If you can't handle $1$, you could always do rejection sampling—or, motivated by the nonuniformity of the density of floating-point numbers in $[0,1]$, you could choose a different space in which to work, such as log-space or log-odds-space, but that is a lesson for another day.
On the other talon, in binary64 floating-point, the probability of getting the floating-point number $0$ is $2^{-1075}$ (or a whopping $2^{-1023}$ if subnormals are flushed to zero), which in cryptographic terms is negligible to the fourth power at a 256-bit security level!
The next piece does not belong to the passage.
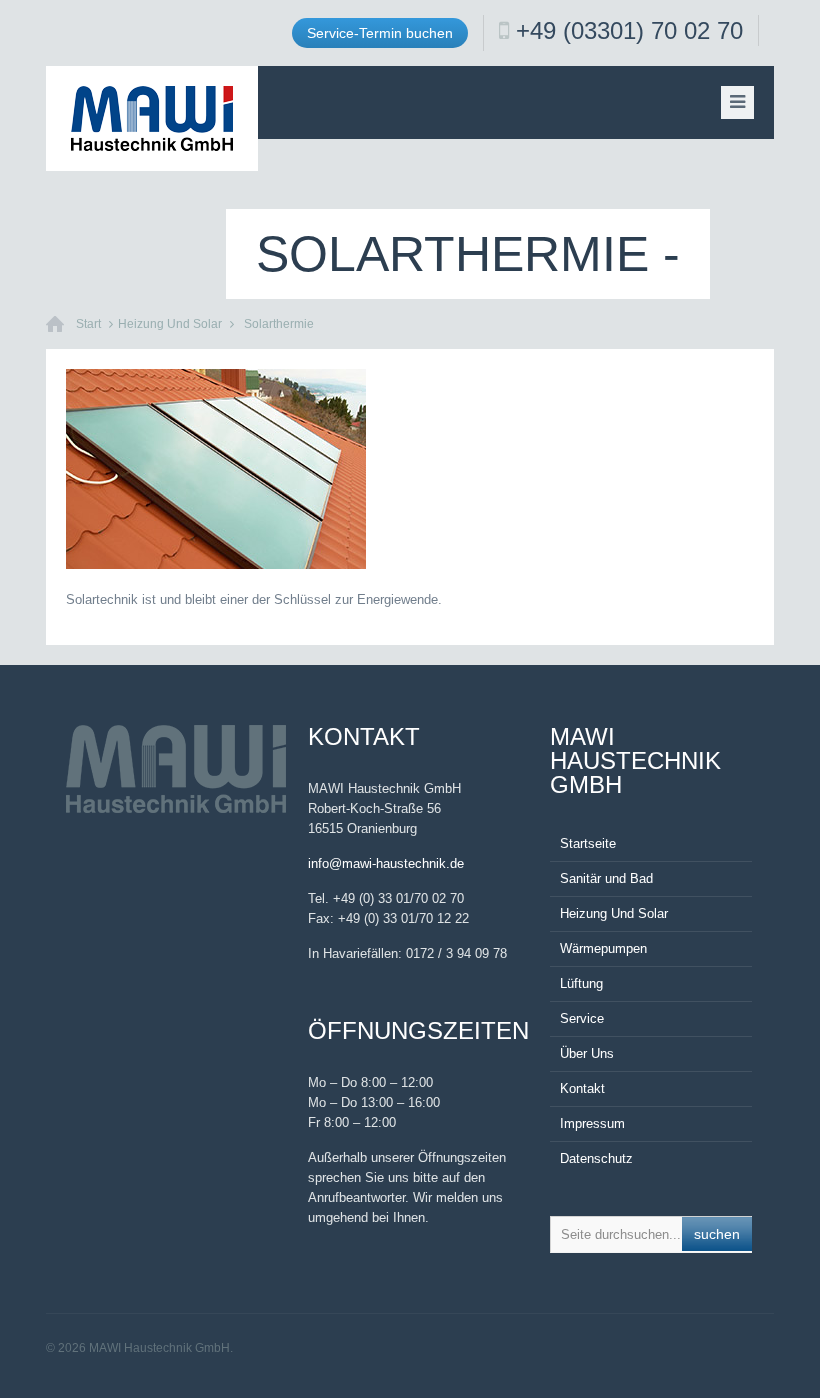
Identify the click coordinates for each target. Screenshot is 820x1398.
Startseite (588, 843)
Even in binary32 (‘single-precision’), it's $2^{-150}$ (or $2^{-127}$ in flush-to-zero mode). So you never have to worry about getting $0$ from a serious uniform floating-point $[0, 1]$ sampler in practice.
Unfortunately, most of the alleged uniform floating-point $[0, 1]$ samplers readily at hand in common libraries like numpy, aside from using noncryptographic PRNGs, have lurking zero traps to catch unwary numerical cryptanalysts long after your code passing all tests on millions of trials has shipped into production. Caveat iactator: sampler beware!
Subnormals.
Proving whether this does the right thing even with subnormals is left as an exercise for the reader. Quantifying the probability that you even have to care is left as an easier exercise for the reader. Hint: You don't.